Defined benefit transfer compensation for those who were ill-advised to transfer out has risen for the first time in two years.
According to the DB redress tracker from actuarial consultancy OAC (part of the Broadstone Group), redress dropped from £165,000 in Q1 2022 to £50,000 in Q2 2023 before halving again to sit at about £22,000 in Q3.
However, falling gilt yields towards the end of 2023, as market expectations of Bank of England base rate cuts grew, meant that at the start of Q1 2024 an person submitting a complaint could be due around £34,000.
Even though this is an increase on Q4 2023, it still marks a notable drop in redress levels compared to two years ago.
OAC’s DB redress tracker is developed in line with Financial Conduct Authority (FCA) rules for calculating redress and follows the example of an individual who left their scheme in 2018 aged 50, with a pension of £10,000 p.a.
Brian Nimmo, head of redress solutions at OAC, said: “Our DB redress tracker seeks to illustrate the levels of compensation available to those who make a claim against the poor advice when they transferred their pension.
“Since the start of 2022 redress has fallen significantly due to the rise in annuity rates.

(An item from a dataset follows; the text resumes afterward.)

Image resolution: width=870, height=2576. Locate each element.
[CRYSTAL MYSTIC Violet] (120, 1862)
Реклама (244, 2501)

“This means complainants could have increasingly secured a healthy guaranteed income from their DC pot through the annuity market in place of their DB pension.”
Since Q1 2022, redress levels have dropped every quarter until now.

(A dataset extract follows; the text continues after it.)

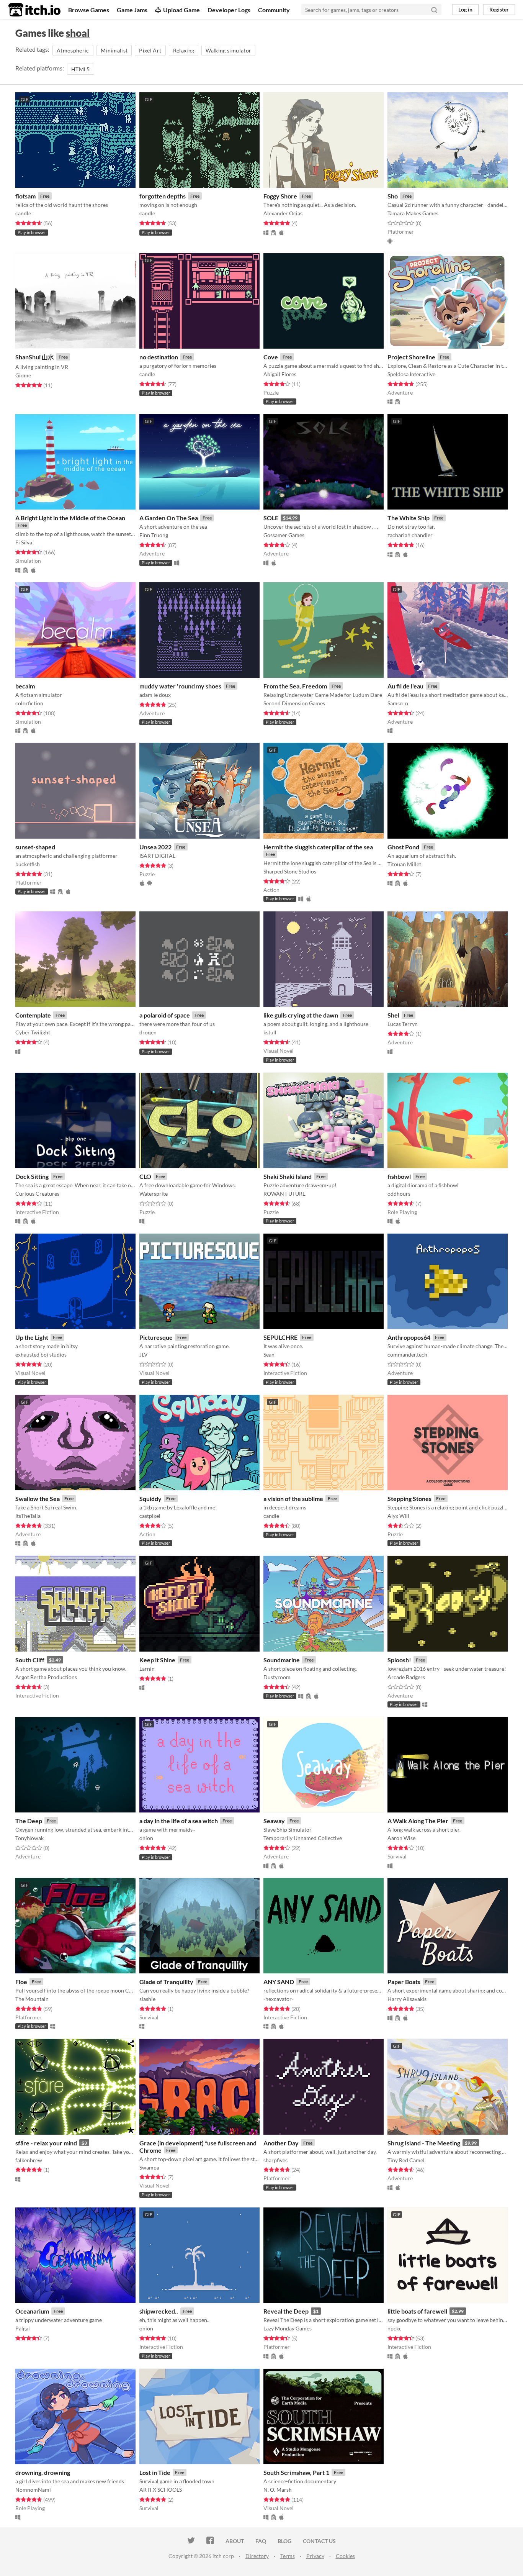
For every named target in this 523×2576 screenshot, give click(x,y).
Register (499, 9)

Following the sharp increase in annuity rates over the past 18 months, many transferors could now be projected to secure a much higher level of guaranteed income from their pot.
This will minimise the financial disadvantage for those who are seeking compensation after being wrongly advised to transfer their pension, and therefore the compensation they are due.
Nimmo said: “It now looks like compensation may have bottomed out as we appear to have reached the end of the rate hiking cycle with gilt yields and annuity rates now starting to come down.
“Redress levels are still far below their historic levels due to the changed economic situation and are worth monitoring as we progress through 2024 and beyond.”